Blog

Make GitOps, DNS, Inventory, and Compute Behave Like One System.

Make GitOps, DNS, Inventory, and Compute Behave Like One System.

Infrastructure automation is a chain of tools, teams, and handoffs that only looks clean on a diagram.

Platform and infrastructure teams are juggling hardware fleets, VM environments, and edge/network changes while trying to keep delivery and operations safe. The automation is often spread across Ansible playbooks, shell scripts, cron, and isolated portals, and it typically lives outside the execution history and observability you already expect for software and data workflows.

With our latest release, we have shipped a lot of new plugins, and a point of view: orchestration is the missing layer in your infrastructure landscape. Not another tool to replace your existing systems, but a control plane that turns the handoffs into a governed, debuggable process.

Kestra 1.3 shipped the building blocks to do that across common infrastructure domains: GitOps delivery (Argo CD), edge/DNS (Cloudflare), bare metal (MAAS), virtualization (KVM/libvirt), source-of-truth workflows (NetBox), and hyperconverged day‑2/recovery automation (Nutanix AHV + snapshots).

Your problems are the handoffs between your tools

They come from the spaces between them:

A deployment “finished”… but the application never became healthy.

The service is up… but DNS didn’t move, the cache didn’t purge, or the edge config is stale.

The server exists… but inventory wasn’t updated, IPs aren’t assigned, and the source of truth is already wrong.

A patch ran… but there’s no consolidated run history, no clean rollback story, and approvals live in a different system.

Kestra’s direction in 1.3 is to make those asset passes explicit and reliable by turning infrastructure work into workflows with consistent semantics (retries, timeouts, approvals, and audit) and a single place to debug what happened.

Integrate first, standardize next, replace only when you’re ready

Kestra’s practical philosophy is:

Integrate what you already use, so you can orchestrate end-to-end immediately.
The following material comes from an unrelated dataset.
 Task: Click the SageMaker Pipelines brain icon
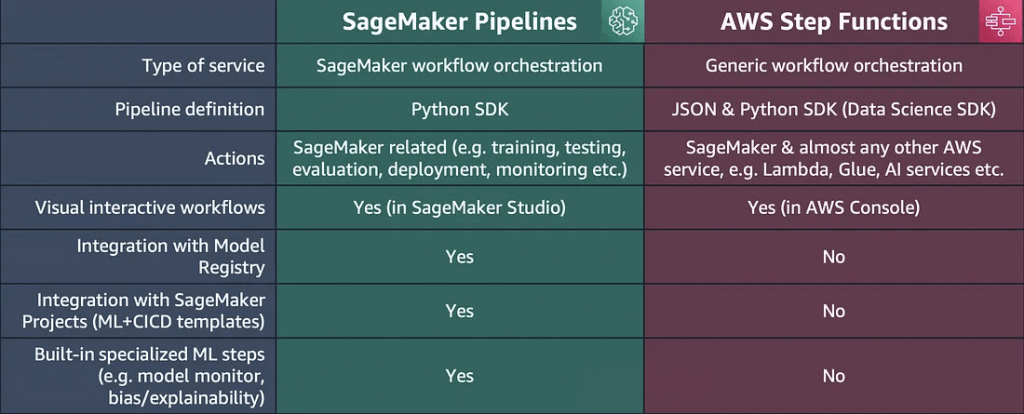[623, 22]
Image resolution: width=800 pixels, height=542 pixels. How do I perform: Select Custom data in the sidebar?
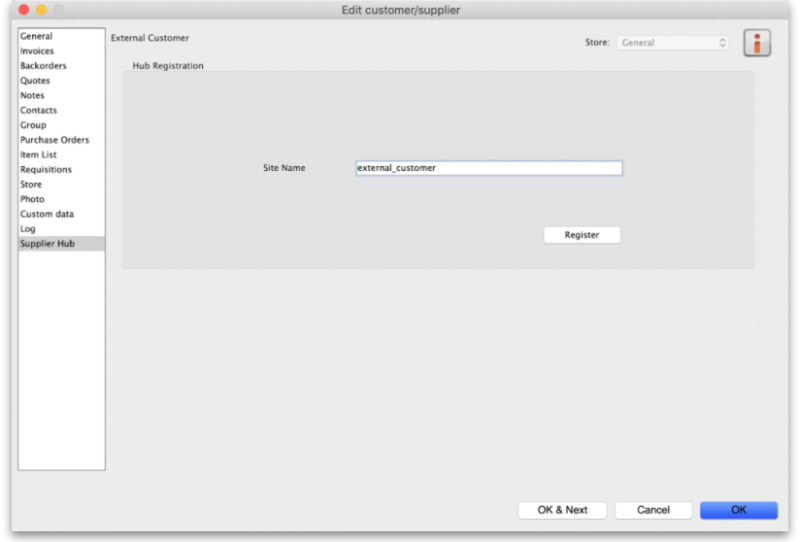click(x=47, y=214)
Standardize how operations run, so your delivery and runbooks share the same guardrails.

Replace brittle orchestration silos later, once your process logic lives in workflows (versioned, observable, auditable), not trapped inside a portal.

And it’s why we shipped production-grade controls that matter specifically when automation touches infrastructure:

  • Kill Switch: a UI mechanism that lets admins stop or contain problematic executions fast, scoped down to tenant/namespace/flow/execution, with an audit trail.
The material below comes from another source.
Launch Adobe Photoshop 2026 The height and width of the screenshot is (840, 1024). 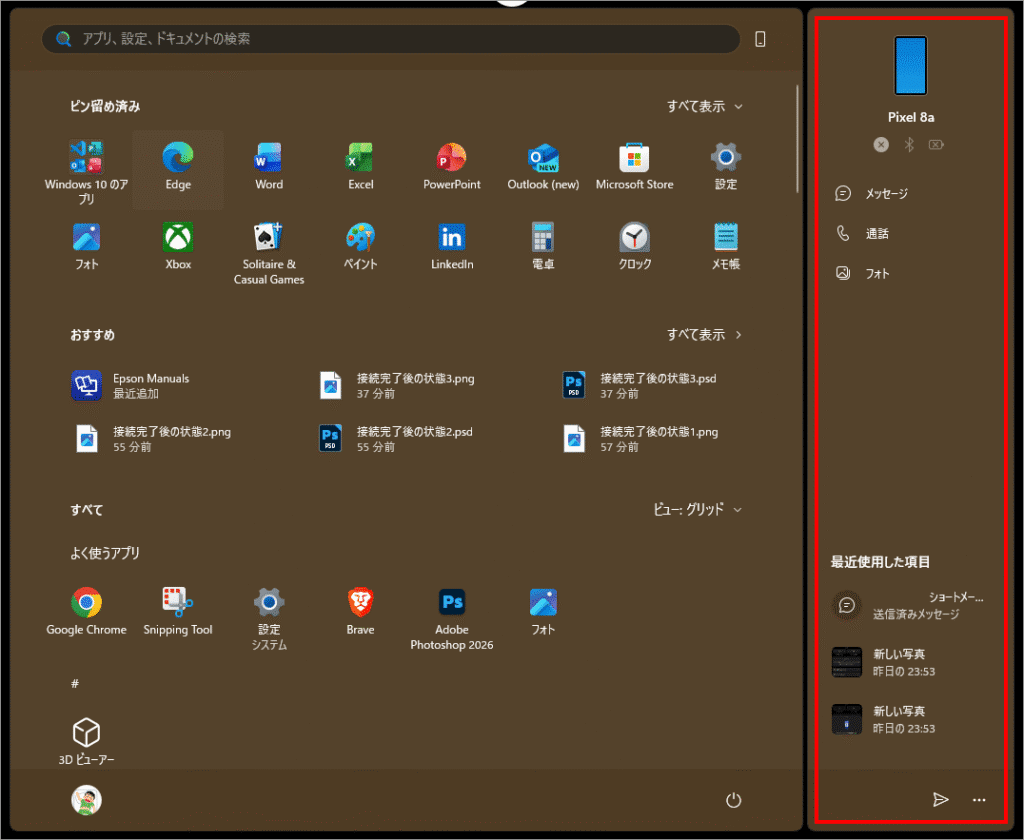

  • Credentials: reusable server-to-server auth configured once and referenced everywhere via credential(), so tokens aren’t scattered across flows and rotations don’t become a scavenger hunt.

  • Plugin Defaults UI: manage shared plugin configuration at the namespace level through a guided UI while keeping it versionable.

And because infrastructure automation is always part “process” (approvals, self-service, controlled access), Kestra’s Enterprise “Apps” matter deeply here: Apps let you build a UI in front of flows, forms for data entry, approval buttons, and controlled output views, while the flow remains the backend.

For human-in-the-loop operations, Kestra’s approach is deliberately simple: you can pause an execution and resume it from the UI (or via API), keeping the run history intact.

GitOps delivery that gates on reality, not on “CI finished”

GitOps is an excellent reconciliation model, but delivery is bigger than reconciliation.

In practice, a safe rollout often needs to:

  • Sync desired state,

  • Wait for application health (not just “synced”),

  • Perform edge actions (DNS changes, cache purge, incident WAF actions),

  • Notify and record what happened.

Kestra’s Argo CD plugin is intentionally focused on the primitives you need inside that larger workflow: Sync to apply the desired Git state and Status to read sync/health, conditions, and resources (optionally with refresh). Both tasks are GitOps-focused and run through the Argo CD CLI, with connection flags and timeouts that match real enterprise environments.

Then the Cloudflare plugin closes the “delivery doesn’t stop at Kubernetes” problem by making edge operations composable: DNS record operations including Upsert, cache purge via Purge, WAF IP access rules, Workers KV read/write, namespaces creation, and zone discovery.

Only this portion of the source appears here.